(Data records begins)
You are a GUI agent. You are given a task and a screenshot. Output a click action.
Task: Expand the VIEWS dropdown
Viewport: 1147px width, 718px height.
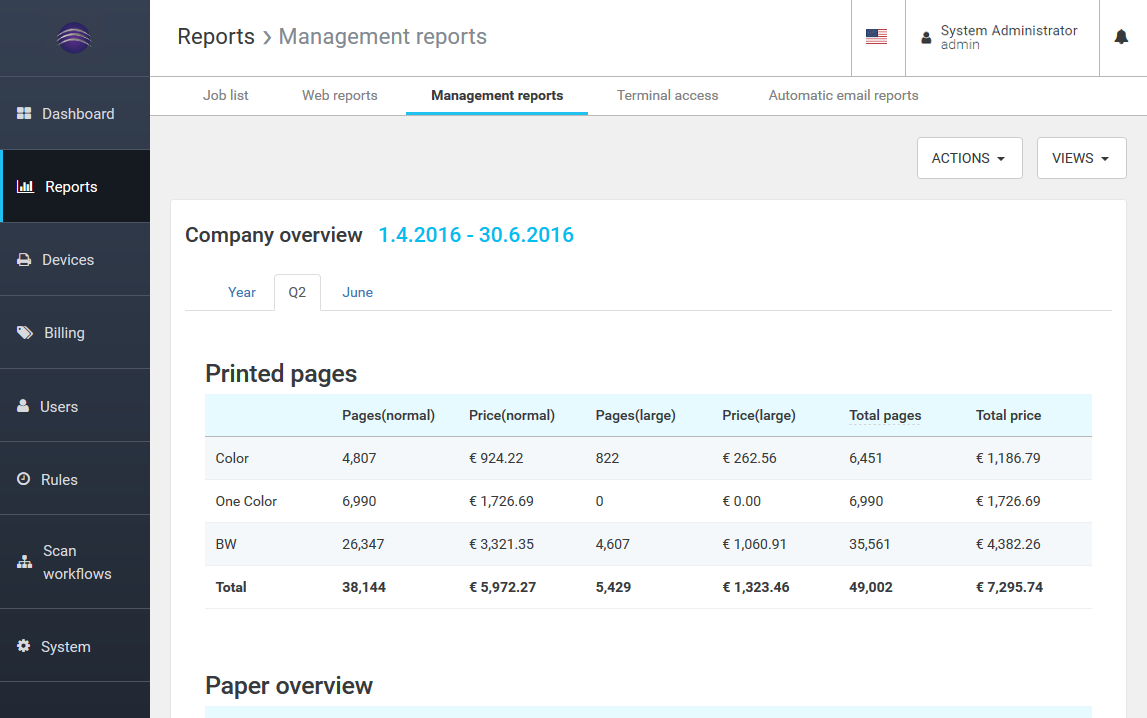pos(1081,158)
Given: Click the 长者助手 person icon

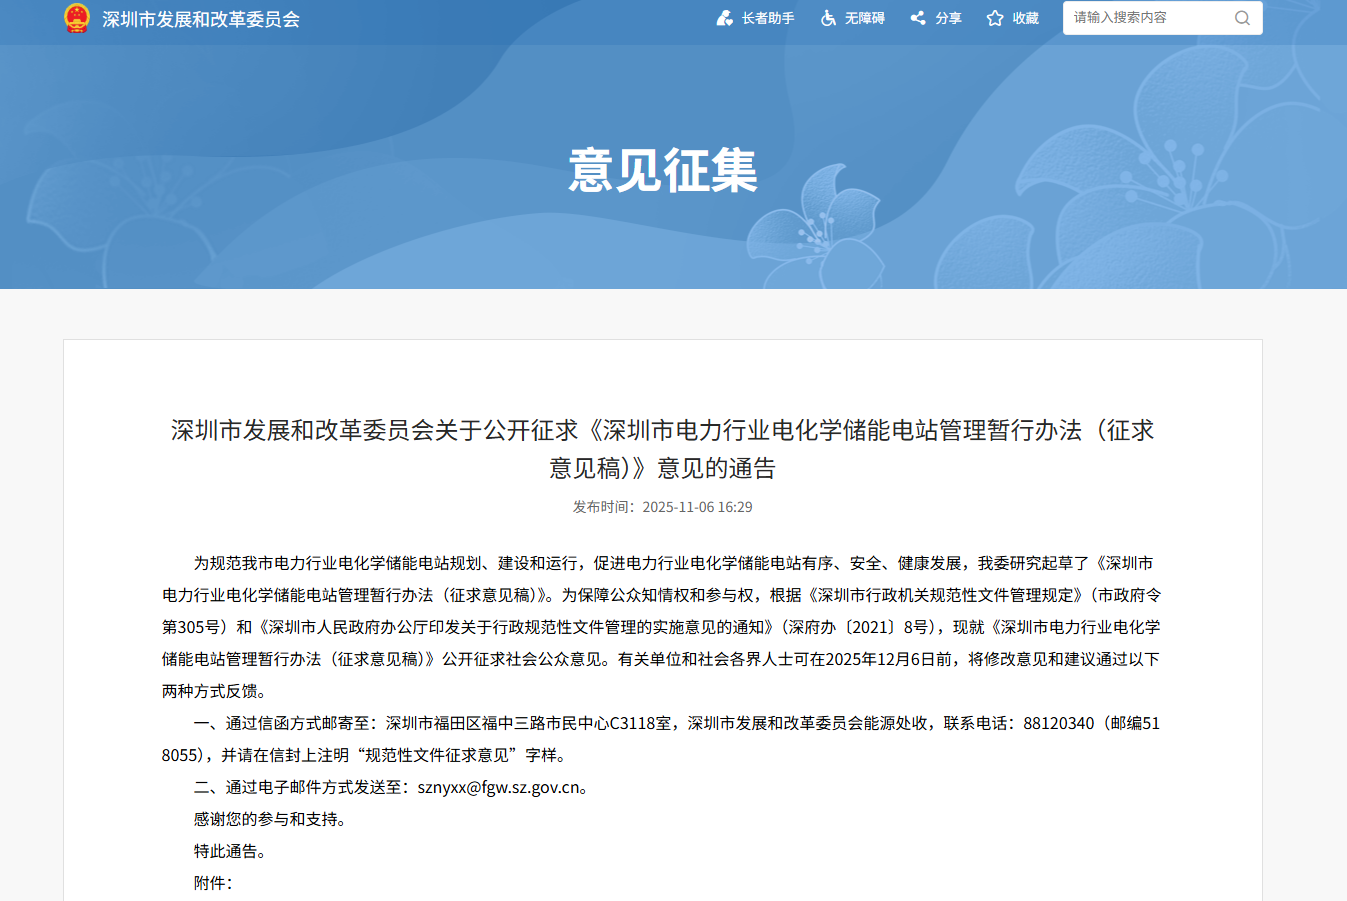Looking at the screenshot, I should (x=725, y=18).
(Data records ends)
Work item
Your copy should restate every record word for word and contain no pictures.

Solution
You are a GUI agent. You are given a task and a screenshot. Output a click action.
Task: Expand the VIEWS dropdown
Viewport: 1147px width, 718px height.
pos(1081,158)
Given: Click the 长者助手 person icon

Looking at the screenshot, I should (x=725, y=18).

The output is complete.